History is still Vandenbusche’s passion and people flock to his presentations. “I’ve always been interested in the past and how it might affect the present and future. I read every novel of Zane Gray. My favorite aspect of history is the West, some of the problems they had in the past are still the same problems they have today—water, use of public lands, environment and the fact that 35 percent of Colorado is owned by the federal government and 79 percent of the Gunnison country is owned by the federal government. It has a big impact in this area, like ranchers who are grazing on public lands, ski areas because permits are required and Blue Mesa and its three dams are federally owned. It has an impact because it’s responsible for recreation every year, so in terms of all this, the federal government has had a big impact on the West and the Gunnison country. Anytime anyone owns 79 percent of anything it has a big impact.”

With an early interest in the history of mining, railroads and ranching, Vandenbusche loaded up his Bronco with his fishing rod, sleeping bag, and food and visited practically everywhere in the wilderness. “I’d spend two or three nights camping and just walking out and exploring. I got to learn the backcountry, and I’d read all the Gunnison newspapers from 1880 to 1975.”

Growing up in an ethnic Belgian community where everyone spoke Flemish, and English with a heavy accent, Vandenbusche felt right at home when he first came to Crested Butte. “Most of the people came from the old country and were first-generation. They spoke a foreign language or with a clipped accent. It felt like home. The people were basically the same, my kind of people.” He remembers, “The greatest polka place in the world was Frank and Gal’s,” a local saloon long gone. “I learned to polka in the dance halls and wedding dances in upper Michigan and I spent a lot of time with the old timers here.”

He’s gathered the stories of the original Crested Butte mining families—Panion, Saya, Sedmak, Hidgson, McNeil, Gallowich, Sporcich, Mihelich, Starika. “Those were the days, my friend,” he smiles.

“I never plan to leave here.

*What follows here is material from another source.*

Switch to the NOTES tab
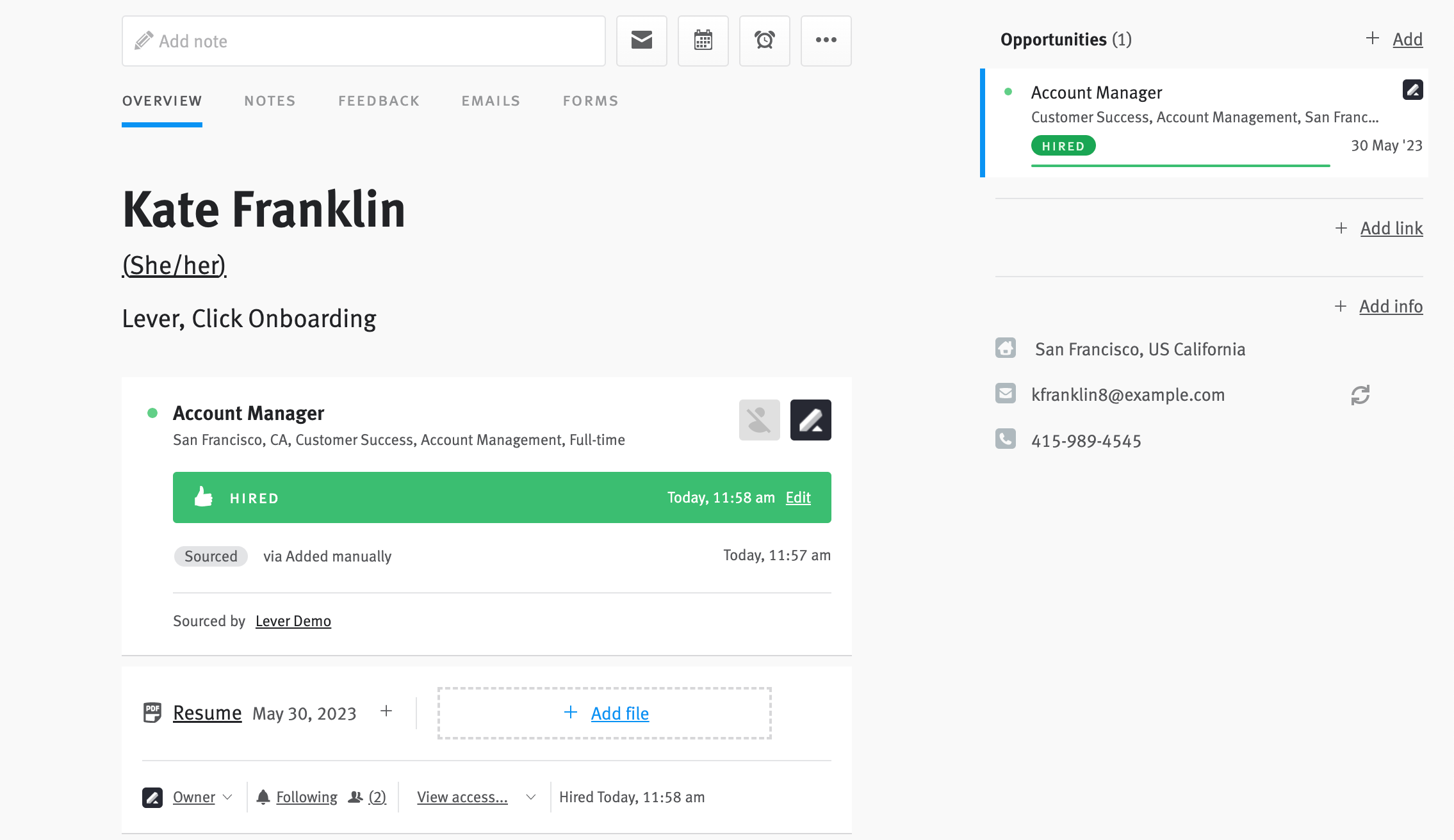The width and height of the screenshot is (1454, 840). [269, 101]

It’s the best place I’ve ever been. I ski all the good runs, the back bowls. Of course I still do the extremes, I just don’t jump off of cliffs or anything like that,” he laughs, but you’re not sure you believe him because he’s in remarkable form.

“The Gunnison country has done much more for me than I have for it,” Vandenbusche modestly adds with sincere devotion. “I love it. Why wouldn’t anyone want to be in the best fishing, skiing, mountain climbing and biking places, and one of the most beautiful areas in the world? It’s been a love affair for the past 53 years.”